Secondly, it fills by the order of a11, a12, a13 all the way to a16, then a22, a23 to a26, etc. This is why the ordering from old to young is so important. Because the eldest ones are the ones with unkown parents, therefore a11 is always 1 (a77 is 0, 7 for unknown).
Now that we have the A matrix, how do we understand those numbers intuitively?
On the off diagnal:
- “0.5”: a13, a14 and a23 they are parent-offspring, 50% heritance. a15, 1 is the father of 3 and 4, and 5 is the child of 3 and 4, so still 50%.
- “0.25”: a16 = (a1,5 + a1,2)/2 = ((a1,4 + a1,3)/2 + a1,2)/2 = ((0.5 + 0.5)/2 + 0)/2 = 0.25.
- “0”: a12, a24: a12 = (a1,7 + a1,7)/2 = 0. a24=(a2,1 + a2,7)/2 = (0+0)/2 = 0
On the diagnal:
- “1”: a11, a22 and a44: they all have one or two 0 in their parents info, theirfore (a_sire, a_dam) is always 0.
- “1”: a33 = 1 + 0.5 * (a12),
- “1.125”: a55 and a66. This is still in the diagnal, a55=1+0.5 * a34. a34 = (a13 + a37)/2 = (0.5+0)/2, so a55=1+0.5 * 0.25 = 1.125. Same with a66. But What does it mean by exceeding 1? Can think about this in terms of uneven variance in the general least square case.
Since we know A matrix is vcv matrix where the diagnals are not always 1, you can turn it into relationships(similarities) by dividing the off-diagonal elements by the square roots of the product of the cooresponding diagonals.
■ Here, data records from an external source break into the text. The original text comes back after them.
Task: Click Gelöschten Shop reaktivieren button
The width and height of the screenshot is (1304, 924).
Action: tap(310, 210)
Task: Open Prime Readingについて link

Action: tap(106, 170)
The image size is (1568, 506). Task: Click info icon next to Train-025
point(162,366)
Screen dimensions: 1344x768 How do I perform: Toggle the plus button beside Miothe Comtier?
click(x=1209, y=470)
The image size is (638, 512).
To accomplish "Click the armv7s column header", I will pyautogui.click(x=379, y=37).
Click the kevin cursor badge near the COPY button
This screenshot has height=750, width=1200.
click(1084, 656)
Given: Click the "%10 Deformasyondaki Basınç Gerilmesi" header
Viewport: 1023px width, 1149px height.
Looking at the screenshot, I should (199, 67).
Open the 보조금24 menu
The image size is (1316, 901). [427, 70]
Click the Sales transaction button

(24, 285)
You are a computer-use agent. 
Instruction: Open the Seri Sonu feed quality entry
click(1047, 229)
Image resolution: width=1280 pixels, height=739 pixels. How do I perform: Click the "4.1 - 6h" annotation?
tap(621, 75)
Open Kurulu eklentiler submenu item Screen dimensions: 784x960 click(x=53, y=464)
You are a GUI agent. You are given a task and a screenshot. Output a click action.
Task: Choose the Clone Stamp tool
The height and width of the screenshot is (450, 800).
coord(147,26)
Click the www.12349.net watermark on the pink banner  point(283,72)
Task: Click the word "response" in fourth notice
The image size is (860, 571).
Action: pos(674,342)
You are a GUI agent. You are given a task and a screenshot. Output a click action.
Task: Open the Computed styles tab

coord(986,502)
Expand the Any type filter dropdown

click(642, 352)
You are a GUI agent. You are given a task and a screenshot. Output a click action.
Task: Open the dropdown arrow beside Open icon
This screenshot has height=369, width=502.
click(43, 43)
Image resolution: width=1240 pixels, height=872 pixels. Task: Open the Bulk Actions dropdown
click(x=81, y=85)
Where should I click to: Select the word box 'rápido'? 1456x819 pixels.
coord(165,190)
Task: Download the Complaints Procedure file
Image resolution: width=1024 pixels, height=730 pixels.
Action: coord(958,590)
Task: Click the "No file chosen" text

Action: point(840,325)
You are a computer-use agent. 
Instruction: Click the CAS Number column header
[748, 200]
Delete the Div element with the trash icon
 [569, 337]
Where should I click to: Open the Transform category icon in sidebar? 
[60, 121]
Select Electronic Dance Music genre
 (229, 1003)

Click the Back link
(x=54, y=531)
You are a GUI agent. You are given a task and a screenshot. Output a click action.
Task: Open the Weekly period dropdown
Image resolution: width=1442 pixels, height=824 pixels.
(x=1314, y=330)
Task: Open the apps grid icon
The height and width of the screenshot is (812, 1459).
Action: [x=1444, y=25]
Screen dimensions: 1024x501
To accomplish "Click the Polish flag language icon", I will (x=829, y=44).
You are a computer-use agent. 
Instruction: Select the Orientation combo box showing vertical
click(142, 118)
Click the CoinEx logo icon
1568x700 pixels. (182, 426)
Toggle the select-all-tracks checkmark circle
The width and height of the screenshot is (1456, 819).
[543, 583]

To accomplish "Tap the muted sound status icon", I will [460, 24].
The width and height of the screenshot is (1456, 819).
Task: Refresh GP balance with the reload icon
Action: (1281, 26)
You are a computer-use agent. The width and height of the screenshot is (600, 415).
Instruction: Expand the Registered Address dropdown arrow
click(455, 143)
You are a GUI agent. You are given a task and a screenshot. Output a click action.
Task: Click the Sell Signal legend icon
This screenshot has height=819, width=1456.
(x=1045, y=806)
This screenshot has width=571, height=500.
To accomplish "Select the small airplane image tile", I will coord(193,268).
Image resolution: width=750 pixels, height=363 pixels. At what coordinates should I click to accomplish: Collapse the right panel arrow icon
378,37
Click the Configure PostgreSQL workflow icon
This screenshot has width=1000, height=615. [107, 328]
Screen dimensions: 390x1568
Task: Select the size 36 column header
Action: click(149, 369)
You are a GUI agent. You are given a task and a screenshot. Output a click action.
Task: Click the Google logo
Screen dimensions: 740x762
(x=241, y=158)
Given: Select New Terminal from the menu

This is called taking a covariance matrix and reducing it to a correlation matrix. Recall that correlation is standardized covariance.
There is a equation for it:
# convert A to actual relationships
A_Rel <- correlateR::cov2cor(A)
# print matrix
print(round(A_Rel, 4))
How it works is that eventually everything on the diagonal becomes 1. The ones on the offdiagonal are scaled by its related variance. for example, a1,2 will be scalled by a11 an a22: a12_new = a12_old/sqrt(a11 * a22). I think this is why the A matrix is called the numerator relationship matrix since its elements go above the division bar.
Indeed when you use the rrBLUP::A.mat(SNP_matrix), the diagnals in the matrix that is returned are not just ones. You can scale it by A = A/mean(diag(A)). This function basically does transposed cross product of the SNP_matrix. therefore a GBLUP model where Z=SNP_matrix is equivalent to K=A.mat(SNP_matrix).
OK I hope know you understand what is happening. The original post is much better than mine!